Copy the listing lines from the one containing "Task: Click the 105 width dimension label" through the one containing "Action: 202,13", replacing "width" with "horizontal" and keeping everything else the same. Leave the pictures out of your copy.

Rows

════════════════

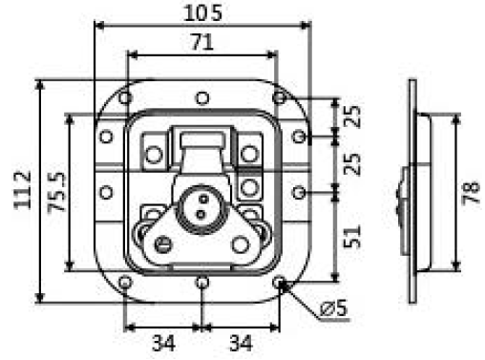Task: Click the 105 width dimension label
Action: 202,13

════════════════

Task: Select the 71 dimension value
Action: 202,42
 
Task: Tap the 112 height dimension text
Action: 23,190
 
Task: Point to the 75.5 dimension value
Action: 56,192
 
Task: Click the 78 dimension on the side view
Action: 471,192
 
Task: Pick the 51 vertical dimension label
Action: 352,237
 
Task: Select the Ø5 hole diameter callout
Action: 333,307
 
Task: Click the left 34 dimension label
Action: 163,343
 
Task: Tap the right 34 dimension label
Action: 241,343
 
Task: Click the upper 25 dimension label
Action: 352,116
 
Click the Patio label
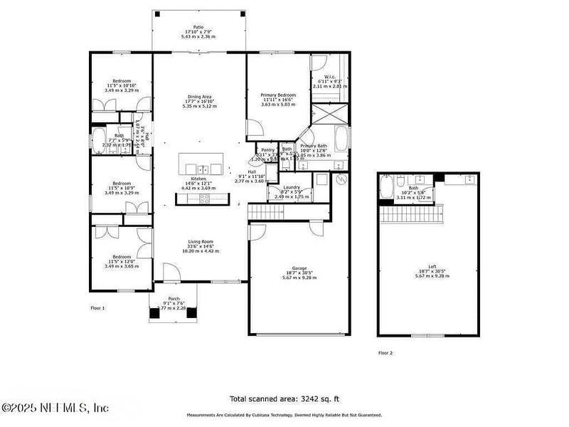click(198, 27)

════════════════

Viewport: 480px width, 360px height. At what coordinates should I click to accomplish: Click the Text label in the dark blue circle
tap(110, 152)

════════════════

Output for this task
Task: Click the 105 horizontal dimension label
Action: 202,13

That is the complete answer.